● **Given records**
↓↓↓
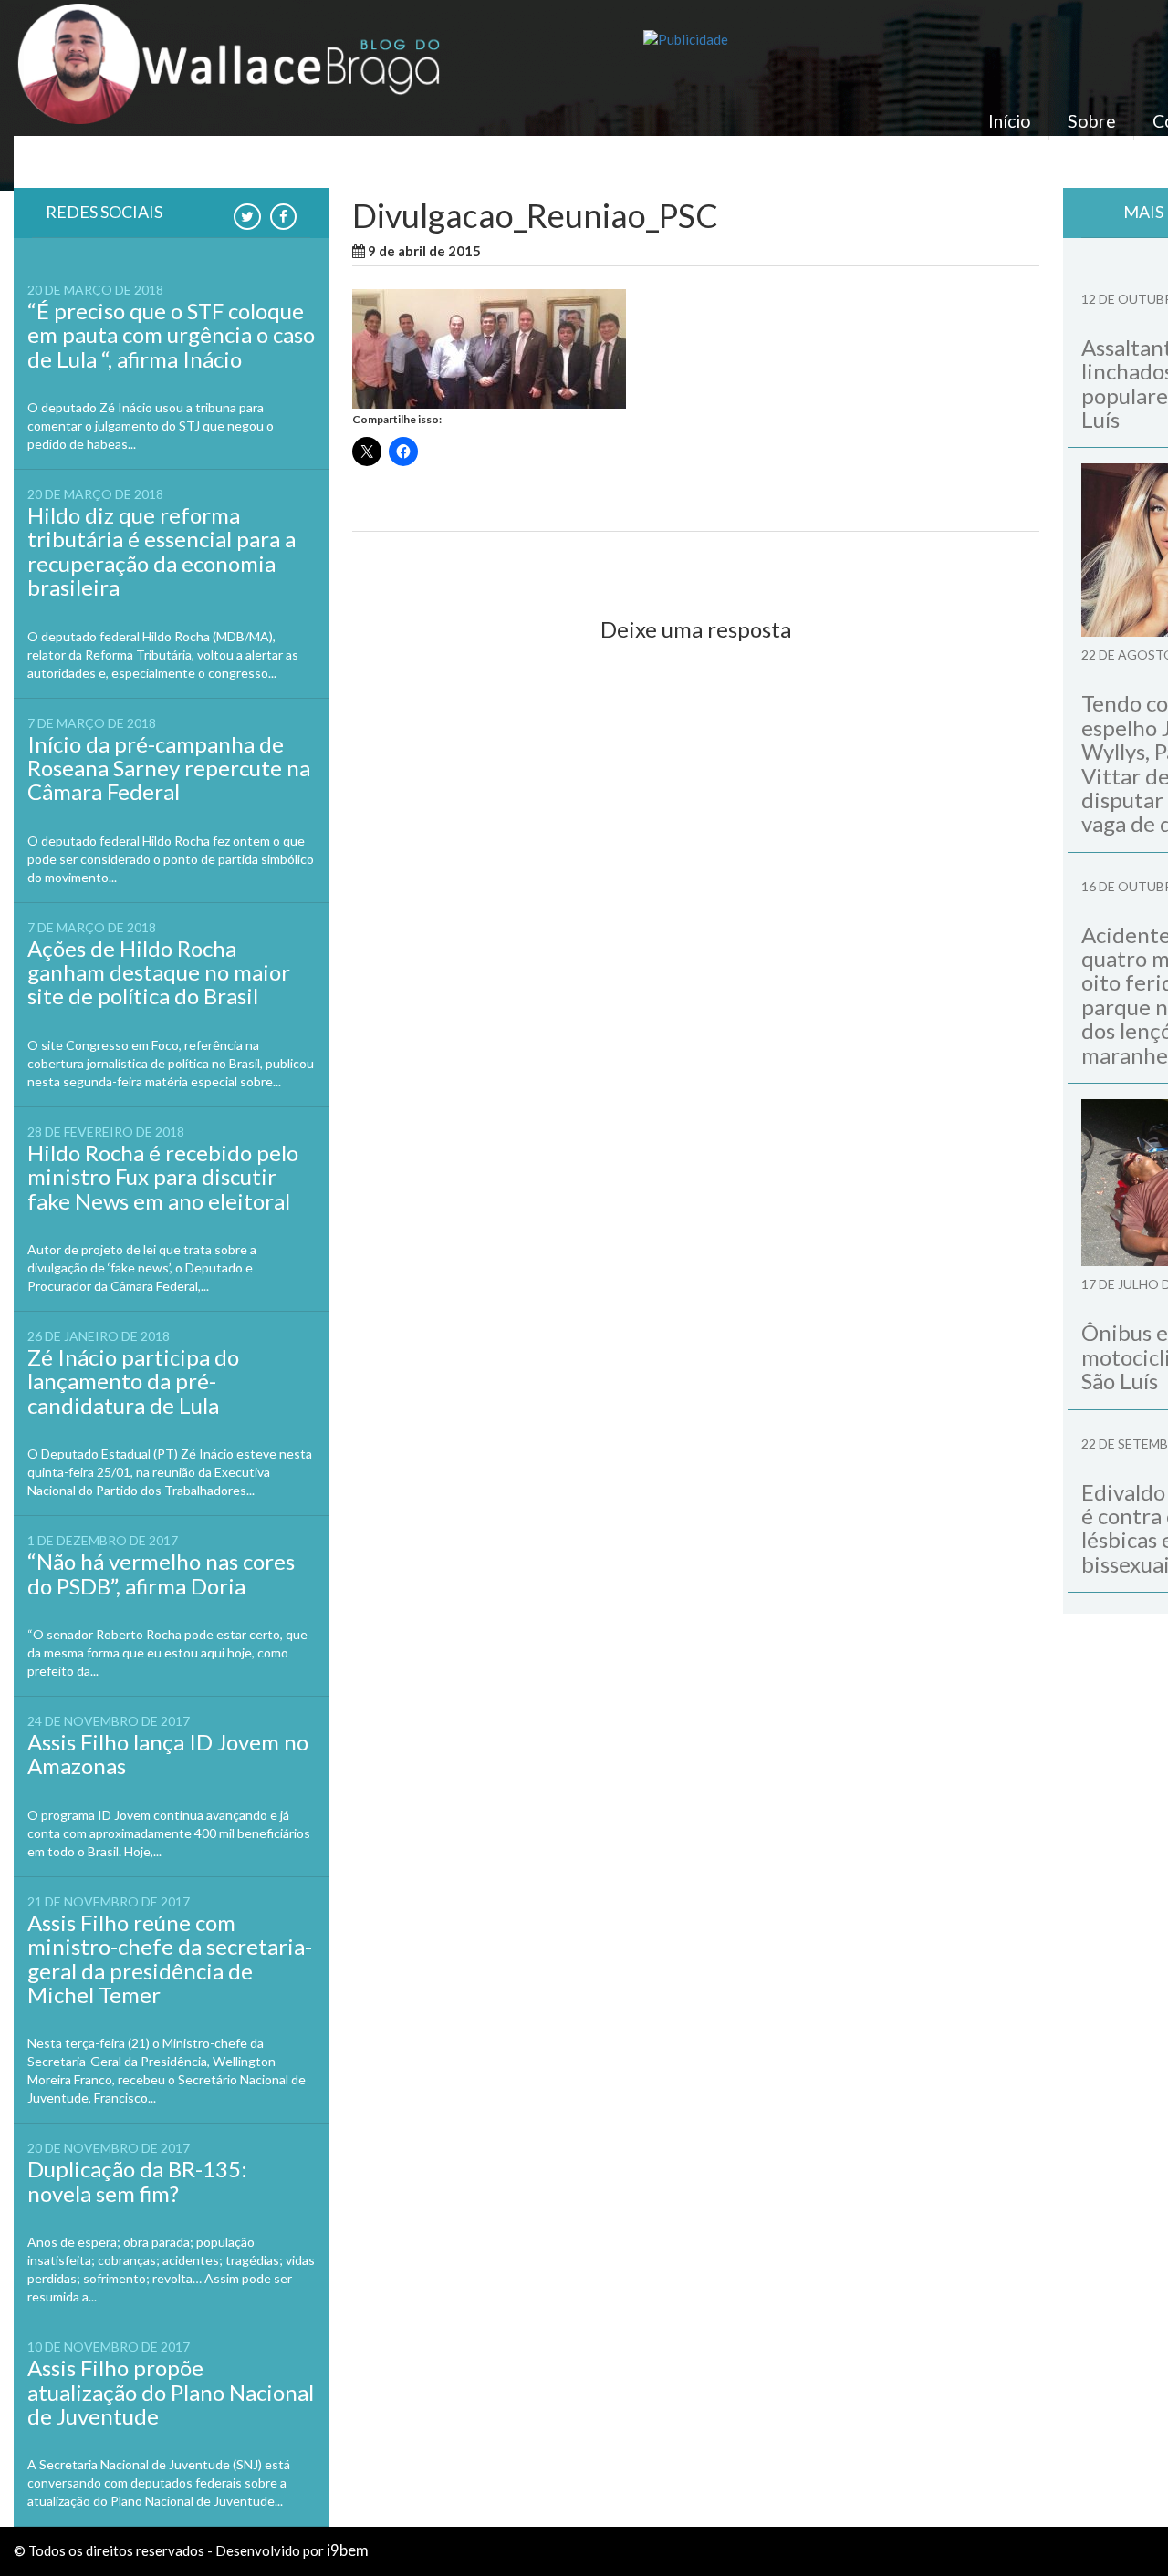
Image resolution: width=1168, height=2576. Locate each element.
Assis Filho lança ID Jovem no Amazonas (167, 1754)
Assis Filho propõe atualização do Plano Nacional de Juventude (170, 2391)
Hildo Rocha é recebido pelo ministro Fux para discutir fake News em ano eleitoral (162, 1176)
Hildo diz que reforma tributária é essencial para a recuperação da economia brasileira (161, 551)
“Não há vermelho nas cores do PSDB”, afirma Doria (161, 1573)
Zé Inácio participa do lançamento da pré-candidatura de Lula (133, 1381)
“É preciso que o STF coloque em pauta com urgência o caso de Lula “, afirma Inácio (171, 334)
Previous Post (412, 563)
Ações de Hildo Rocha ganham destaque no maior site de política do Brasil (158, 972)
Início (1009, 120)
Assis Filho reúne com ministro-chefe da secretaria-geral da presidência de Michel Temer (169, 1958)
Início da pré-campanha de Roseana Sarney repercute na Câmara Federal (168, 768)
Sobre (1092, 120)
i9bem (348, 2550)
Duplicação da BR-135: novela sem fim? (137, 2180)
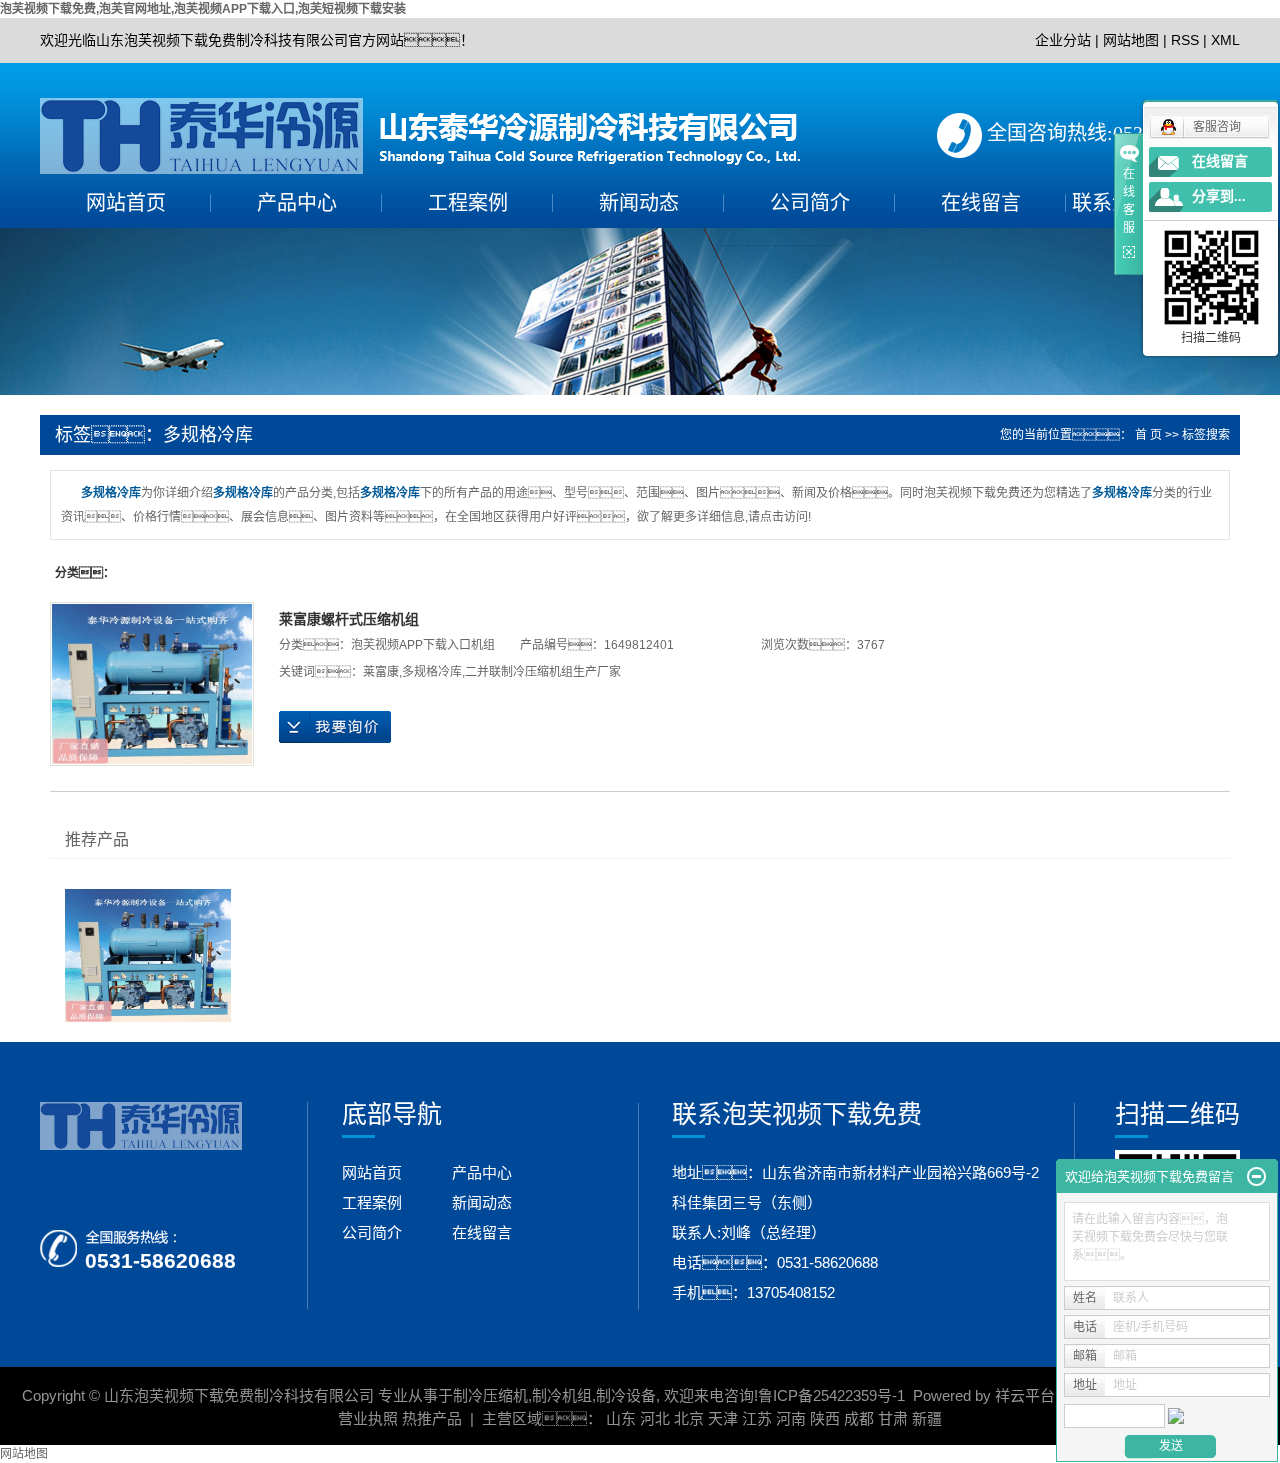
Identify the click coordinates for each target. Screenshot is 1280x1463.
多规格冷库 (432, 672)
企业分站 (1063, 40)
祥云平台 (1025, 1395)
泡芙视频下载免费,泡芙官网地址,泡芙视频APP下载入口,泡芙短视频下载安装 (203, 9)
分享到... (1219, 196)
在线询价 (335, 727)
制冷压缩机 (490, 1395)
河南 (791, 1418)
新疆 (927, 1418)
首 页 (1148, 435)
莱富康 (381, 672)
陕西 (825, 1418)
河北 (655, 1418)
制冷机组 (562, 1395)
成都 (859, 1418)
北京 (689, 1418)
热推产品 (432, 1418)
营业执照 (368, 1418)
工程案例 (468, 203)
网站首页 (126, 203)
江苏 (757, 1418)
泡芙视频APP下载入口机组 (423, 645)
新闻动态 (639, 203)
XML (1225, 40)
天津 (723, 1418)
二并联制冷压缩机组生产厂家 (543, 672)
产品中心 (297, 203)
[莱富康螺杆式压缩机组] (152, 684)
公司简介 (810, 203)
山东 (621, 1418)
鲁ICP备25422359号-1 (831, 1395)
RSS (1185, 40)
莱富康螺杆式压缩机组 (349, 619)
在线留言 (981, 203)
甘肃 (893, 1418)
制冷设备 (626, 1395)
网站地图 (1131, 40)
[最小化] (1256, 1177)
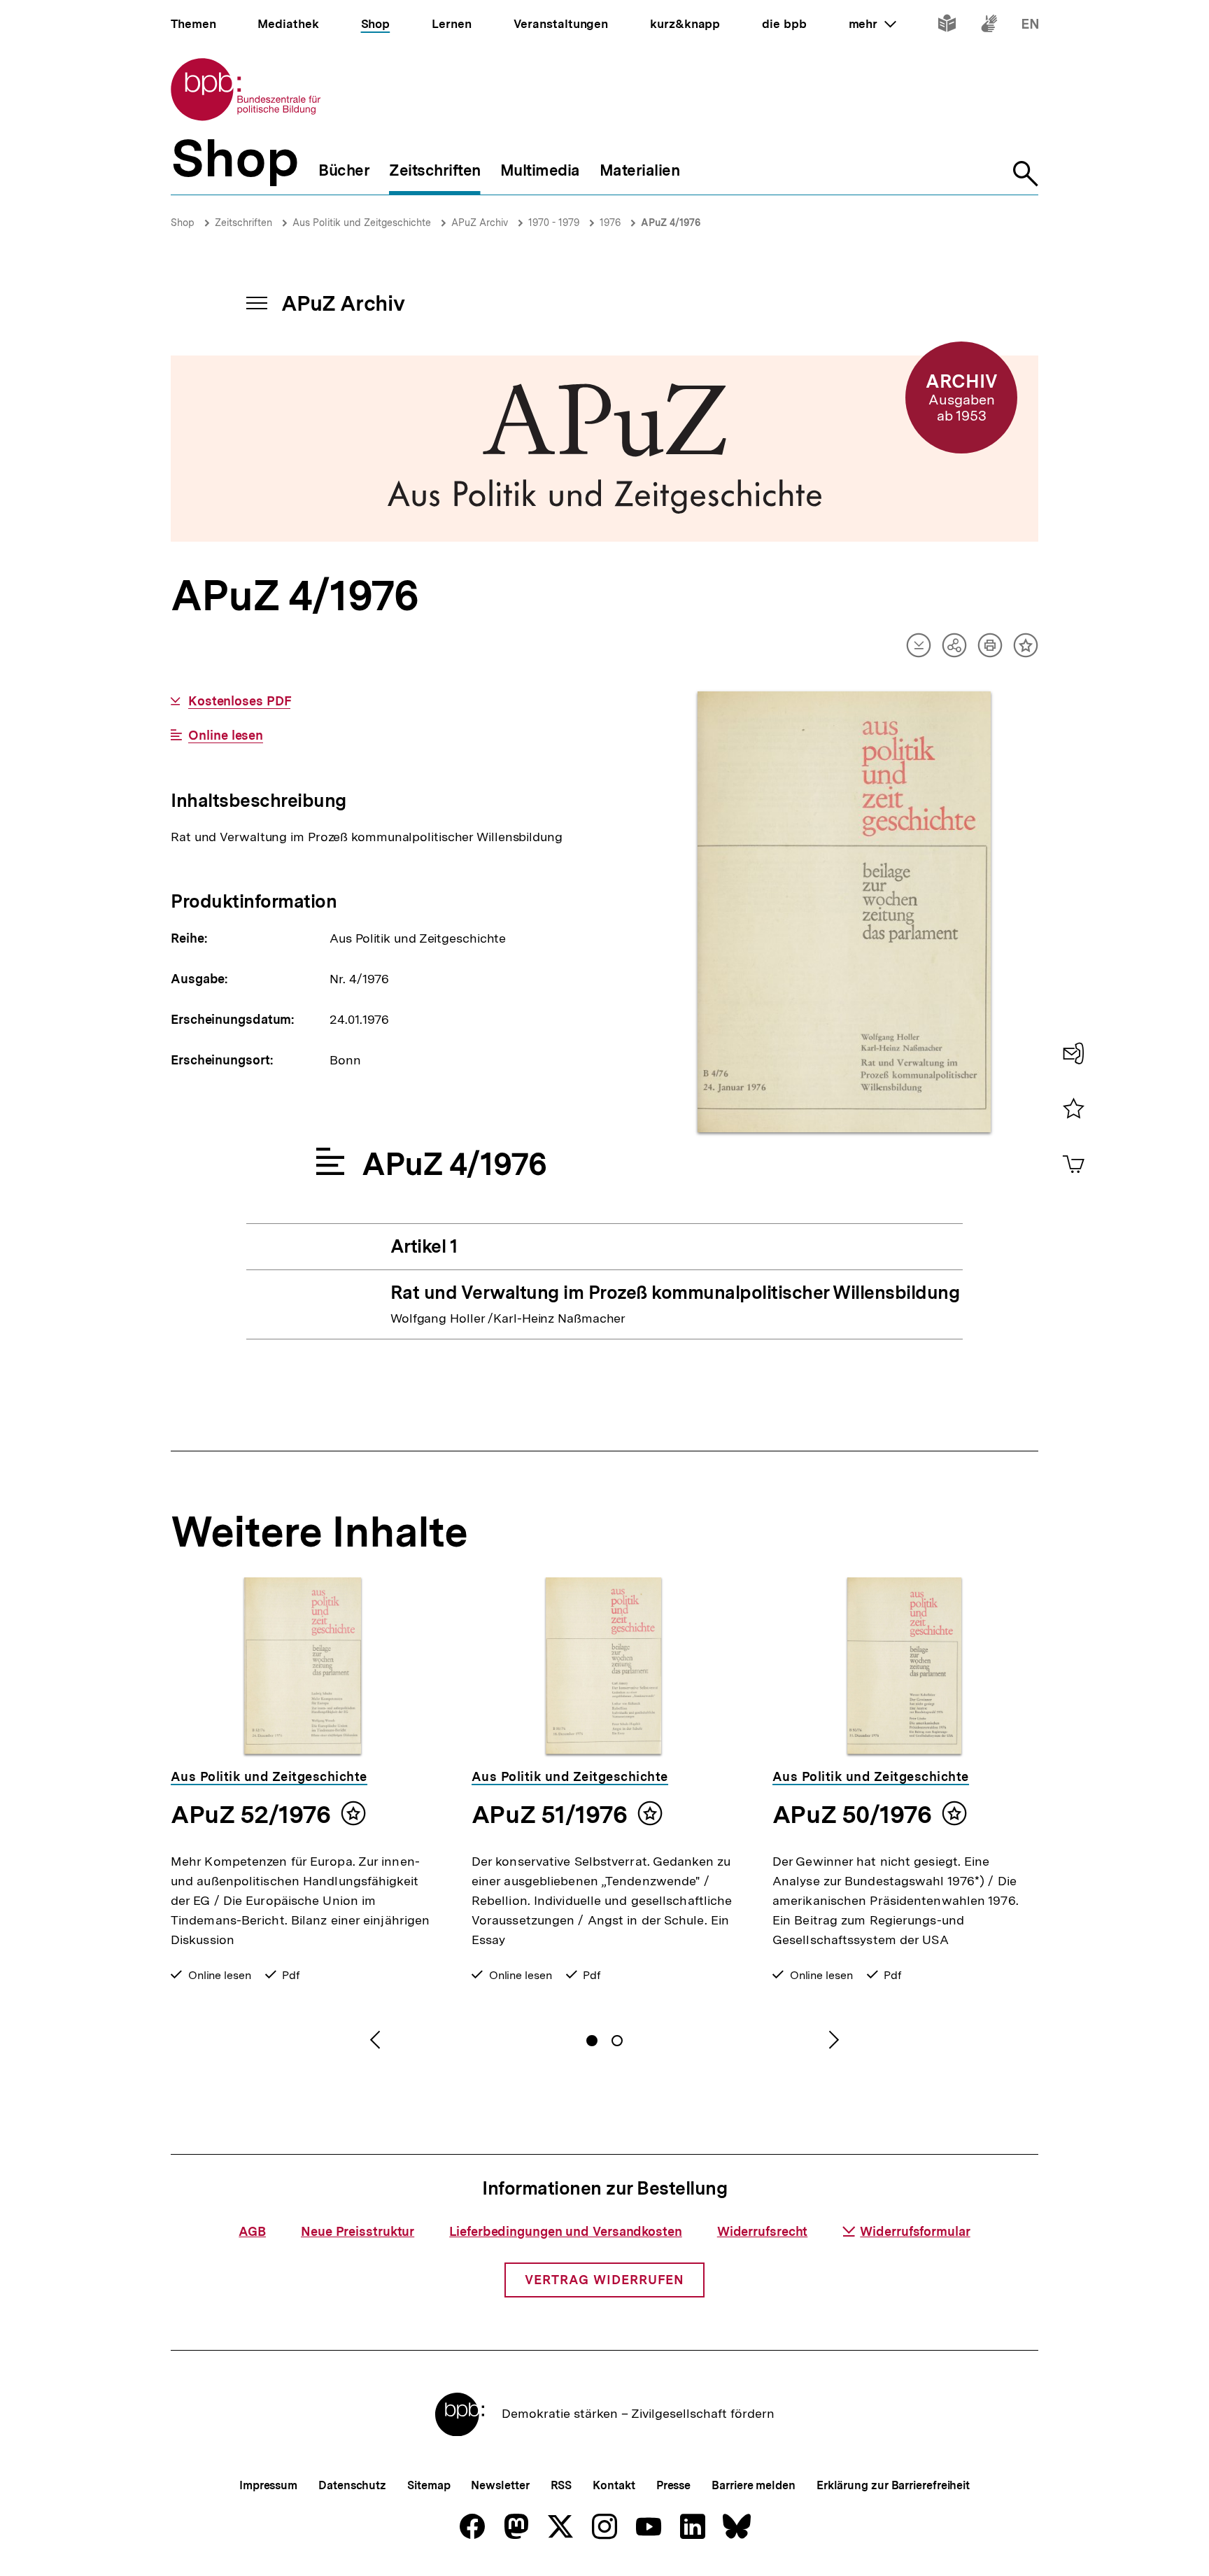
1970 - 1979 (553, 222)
↑↑↑
● **Required action**
Drop the pictures, then transcribe the lines from the one containing "泡芙视频APP下载入口机组 (423, 645)" to the end of the data above, exactly and nothing more.

● **Answer to the problem**
泡芙视频APP下载入口机组 (423, 645)
新闻动态 (639, 203)
XML (1225, 40)
天津 (723, 1418)
二并联制冷压缩机组生产厂家 (543, 672)
产品中心 (297, 203)
[莱富康螺杆式压缩机组] (152, 684)
公司简介 (810, 203)
山东 (621, 1418)
鲁ICP备25422359号-1 (831, 1395)
RSS (1185, 40)
莱富康螺杆式压缩机组 (349, 619)
在线留言 (981, 203)
甘肃 (893, 1418)
制冷设备 (626, 1395)
网站地图 (1131, 40)
[最小化] (1256, 1177)
1970 - 1979 (553, 222)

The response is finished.